A CORRIDA PARA O ABISMO - Esse é o nome da biografia do pintor italiano Caravaggio, que será lançada na Bienal do Livro, que rola a partir de 12 de Maio, no Riocentro. Quem assistiu ao filme de Derek Jarman sobre o artista sabe que Caravaggio foi um sujeito de vida nebulosa que tanto vendia os quadros que pintava, como vendia o próprio corpo. Suas pinturas de inspiração religiosa, tinham como modelos camponeses e marginais como ele. Ao longo dos séculos, a vida pessoal de Caravaggio tem provocado tanto fascínio quanto os quadros pintados por ele. Sendo assim, sua biografia tem tudo para ser um livro de grande interesse tanto para os admiradores da arte, quanto os da da literatura. Não só pelo personagem focalizado mas, principalmente, pelo autor do livro, o francês Dominique Fernandez.

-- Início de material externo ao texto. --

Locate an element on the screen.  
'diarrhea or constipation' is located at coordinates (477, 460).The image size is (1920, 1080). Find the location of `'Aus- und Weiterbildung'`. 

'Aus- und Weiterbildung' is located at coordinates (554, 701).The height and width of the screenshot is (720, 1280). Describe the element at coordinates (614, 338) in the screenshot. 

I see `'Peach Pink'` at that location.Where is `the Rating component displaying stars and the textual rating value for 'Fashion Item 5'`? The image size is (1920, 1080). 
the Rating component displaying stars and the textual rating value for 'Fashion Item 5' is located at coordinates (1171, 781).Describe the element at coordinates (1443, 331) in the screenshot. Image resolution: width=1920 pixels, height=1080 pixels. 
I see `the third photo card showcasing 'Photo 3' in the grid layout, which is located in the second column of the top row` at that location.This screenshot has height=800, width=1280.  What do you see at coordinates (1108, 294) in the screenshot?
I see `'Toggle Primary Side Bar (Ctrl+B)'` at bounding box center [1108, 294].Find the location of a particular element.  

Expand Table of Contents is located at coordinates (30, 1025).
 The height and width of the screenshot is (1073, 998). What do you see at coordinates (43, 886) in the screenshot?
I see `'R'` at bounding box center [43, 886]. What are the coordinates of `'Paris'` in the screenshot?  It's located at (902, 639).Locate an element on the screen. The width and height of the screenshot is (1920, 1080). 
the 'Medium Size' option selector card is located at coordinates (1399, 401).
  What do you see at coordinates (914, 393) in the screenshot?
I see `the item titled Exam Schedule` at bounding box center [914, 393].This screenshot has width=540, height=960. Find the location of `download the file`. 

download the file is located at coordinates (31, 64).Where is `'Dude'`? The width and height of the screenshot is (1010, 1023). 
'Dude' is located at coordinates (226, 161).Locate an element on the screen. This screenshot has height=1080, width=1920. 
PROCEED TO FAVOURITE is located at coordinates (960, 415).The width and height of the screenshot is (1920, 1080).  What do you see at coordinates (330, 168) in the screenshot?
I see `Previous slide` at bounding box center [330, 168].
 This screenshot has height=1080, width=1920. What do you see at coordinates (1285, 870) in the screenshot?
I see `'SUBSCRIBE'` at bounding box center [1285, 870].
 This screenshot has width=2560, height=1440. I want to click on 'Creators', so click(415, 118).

Romancista, ensaísta, tradutor e crítico literário, Fernandez ganhou o Prêmio Goncourt em 1982 por Pela mão do anjo, obra sobre a vida de Píer Paolo Pasolini, lançada no Brasil pela Rocco. Ganhou o Prêmio Médicis em 1974 por Porporino ou les mystères de Naples e o Grande Prêmio Literário do Festival de Nice, em 1971, por Les enfants de Gogol. O escritor nasceu em 1929 na cidade francesa de Neuilly-sur-Seine, membro de uma família de classe média com origens no México. Ingressou na École Supèrieure, se especializou em cultura italiana e escreveu sua tese de doutorado sobre o escritor italiano Cesare Pavese.


Nos anos 50 começou a dar aulas de italiano em universidades e em 1974, na ocasião do lançamento de seu romance Porporino, Fernandez tornou pública sua homossexualidade. A partir de então deu prosseguimento a uma bem-sucedida carreira literária, publicando romances históricos, muitas vezes biografias de personagens homossexuais. Entre as obras lançadas no Brasil estão também O último dos Médicis sobre o governo do grão-duque Gian Gastone (1671-1737) e Tribunal de Honra, um romance biográfico que levanta uma nova tese sobre o fim da vida de compositor russo Tchaikovski.





PERGUNTAR NÃO OFENDE - Que fim levou a guitarra autografada que Lenny Kravitz deu ao Presidente Lula, como doação ao Programa Fome Zero? Será que os famintos do Brasil já comeram a guitarra? Aliás, o que é o Programa Fome Zero?